--- SOURCE MATERIAL Enclosed Below ---

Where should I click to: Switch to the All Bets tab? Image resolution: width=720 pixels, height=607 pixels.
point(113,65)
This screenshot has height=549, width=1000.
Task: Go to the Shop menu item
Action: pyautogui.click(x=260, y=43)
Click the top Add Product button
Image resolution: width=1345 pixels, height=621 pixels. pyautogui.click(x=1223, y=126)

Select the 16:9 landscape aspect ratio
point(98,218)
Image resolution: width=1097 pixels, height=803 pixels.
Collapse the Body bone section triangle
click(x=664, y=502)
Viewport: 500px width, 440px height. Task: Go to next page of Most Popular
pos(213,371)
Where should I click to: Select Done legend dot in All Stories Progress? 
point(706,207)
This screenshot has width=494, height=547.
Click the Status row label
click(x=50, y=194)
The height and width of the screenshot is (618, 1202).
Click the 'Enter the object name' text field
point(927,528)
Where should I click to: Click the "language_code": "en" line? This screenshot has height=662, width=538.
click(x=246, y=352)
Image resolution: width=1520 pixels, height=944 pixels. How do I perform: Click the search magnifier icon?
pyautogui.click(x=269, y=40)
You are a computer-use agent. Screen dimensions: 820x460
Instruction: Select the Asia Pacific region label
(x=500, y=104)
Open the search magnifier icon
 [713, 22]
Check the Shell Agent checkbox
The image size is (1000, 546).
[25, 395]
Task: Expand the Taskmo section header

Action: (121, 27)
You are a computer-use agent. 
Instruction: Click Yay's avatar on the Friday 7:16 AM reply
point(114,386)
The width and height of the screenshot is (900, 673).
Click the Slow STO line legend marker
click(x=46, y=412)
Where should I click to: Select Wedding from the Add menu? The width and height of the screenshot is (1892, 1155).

--- End of Enclosed SOURCE MATERIAL ---

--- WHAT NEEDS TO BE DONE ---
Take the entries above and repeat them verbatim.

--- ANSWER FOR THIS EXERCISE ---
Where should I click to: Switch to the All Bets tab? Image resolution: width=720 pixels, height=607 pixels.
point(113,65)
This screenshot has height=549, width=1000.
Task: Go to the Shop menu item
Action: pyautogui.click(x=260, y=43)
Click the top Add Product button
Image resolution: width=1345 pixels, height=621 pixels. pyautogui.click(x=1223, y=126)

Select the 16:9 landscape aspect ratio
point(98,218)
Image resolution: width=1097 pixels, height=803 pixels.
Collapse the Body bone section triangle
click(x=664, y=502)
Viewport: 500px width, 440px height. Task: Go to next page of Most Popular
pos(213,371)
Where should I click to: Select Done legend dot in All Stories Progress? 
point(706,207)
This screenshot has width=494, height=547.
Click the Status row label
click(x=50, y=194)
The height and width of the screenshot is (618, 1202).
Click the 'Enter the object name' text field
point(927,528)
Where should I click to: Click the "language_code": "en" line? This screenshot has height=662, width=538.
click(x=246, y=352)
Image resolution: width=1520 pixels, height=944 pixels. How do I perform: Click the search magnifier icon?
pyautogui.click(x=269, y=40)
You are a computer-use agent. Screen dimensions: 820x460
Instruction: Select the Asia Pacific region label
(x=500, y=104)
Open the search magnifier icon
 [713, 22]
Check the Shell Agent checkbox
The image size is (1000, 546).
[25, 395]
Task: Expand the Taskmo section header

Action: (121, 27)
You are a computer-use agent. 
Instruction: Click Yay's avatar on the Friday 7:16 AM reply
point(114,386)
The width and height of the screenshot is (900, 673).
Click the Slow STO line legend marker
click(x=46, y=412)
Where should I click to: Select Wedding from the Add menu? The width and height of the screenshot is (1892, 1155).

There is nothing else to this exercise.